[Stored entries]
__________
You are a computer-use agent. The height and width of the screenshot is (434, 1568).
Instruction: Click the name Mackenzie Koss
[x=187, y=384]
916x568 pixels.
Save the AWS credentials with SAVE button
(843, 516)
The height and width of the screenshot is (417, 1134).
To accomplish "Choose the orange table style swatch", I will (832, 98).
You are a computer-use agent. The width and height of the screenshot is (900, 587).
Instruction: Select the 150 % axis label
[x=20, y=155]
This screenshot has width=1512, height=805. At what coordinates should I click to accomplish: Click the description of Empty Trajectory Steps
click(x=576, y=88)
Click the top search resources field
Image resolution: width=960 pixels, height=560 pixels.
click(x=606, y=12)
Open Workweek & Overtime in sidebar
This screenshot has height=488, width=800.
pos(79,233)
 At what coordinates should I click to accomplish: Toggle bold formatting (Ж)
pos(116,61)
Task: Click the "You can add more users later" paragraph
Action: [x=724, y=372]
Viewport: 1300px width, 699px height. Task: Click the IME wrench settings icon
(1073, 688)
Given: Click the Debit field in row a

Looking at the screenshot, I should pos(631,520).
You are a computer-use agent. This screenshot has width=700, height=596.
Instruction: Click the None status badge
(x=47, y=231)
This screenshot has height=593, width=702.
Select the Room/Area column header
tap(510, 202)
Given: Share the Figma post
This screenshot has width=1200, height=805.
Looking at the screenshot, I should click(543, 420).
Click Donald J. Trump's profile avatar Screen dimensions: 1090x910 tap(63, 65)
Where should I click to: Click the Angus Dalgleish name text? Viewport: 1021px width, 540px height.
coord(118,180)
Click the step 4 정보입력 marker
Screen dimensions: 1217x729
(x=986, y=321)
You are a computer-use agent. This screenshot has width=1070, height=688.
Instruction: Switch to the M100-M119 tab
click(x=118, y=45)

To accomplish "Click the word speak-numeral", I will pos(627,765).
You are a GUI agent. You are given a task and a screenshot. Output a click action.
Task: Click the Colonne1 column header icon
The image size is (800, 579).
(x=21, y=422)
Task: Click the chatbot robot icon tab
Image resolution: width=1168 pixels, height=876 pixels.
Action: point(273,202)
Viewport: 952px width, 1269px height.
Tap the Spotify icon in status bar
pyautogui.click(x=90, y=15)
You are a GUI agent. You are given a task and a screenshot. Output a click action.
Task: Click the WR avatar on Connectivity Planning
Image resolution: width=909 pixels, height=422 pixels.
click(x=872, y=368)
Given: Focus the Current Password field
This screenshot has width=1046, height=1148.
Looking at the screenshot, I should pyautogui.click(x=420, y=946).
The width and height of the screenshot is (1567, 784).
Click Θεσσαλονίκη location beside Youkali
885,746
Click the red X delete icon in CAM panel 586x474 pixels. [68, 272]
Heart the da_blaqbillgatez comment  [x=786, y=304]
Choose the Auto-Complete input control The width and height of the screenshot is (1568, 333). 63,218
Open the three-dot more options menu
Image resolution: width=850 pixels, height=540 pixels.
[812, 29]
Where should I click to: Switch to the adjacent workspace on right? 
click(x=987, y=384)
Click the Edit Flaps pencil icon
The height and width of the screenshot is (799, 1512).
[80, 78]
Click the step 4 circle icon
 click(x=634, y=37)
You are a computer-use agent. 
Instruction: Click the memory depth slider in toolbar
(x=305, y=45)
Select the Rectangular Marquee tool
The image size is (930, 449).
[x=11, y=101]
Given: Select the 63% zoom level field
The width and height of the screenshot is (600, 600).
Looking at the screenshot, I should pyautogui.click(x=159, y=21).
__________
▶ Problem to work on
From the records above, retype only the lines starting at the line that contains "has width=700, height=596." and ending at the line that contains "Click Donald J.", both included.

▶ Solution
You are a computer-use agent. This screenshot has width=700, height=596.
Instruction: Click the None status badge
(x=47, y=231)
This screenshot has height=593, width=702.
Select the Room/Area column header
tap(510, 202)
Given: Share the Figma post
This screenshot has width=1200, height=805.
Looking at the screenshot, I should click(543, 420).
Click Donald J. Trump's profile avatar Screen dimensions: 1090x910 tap(63, 65)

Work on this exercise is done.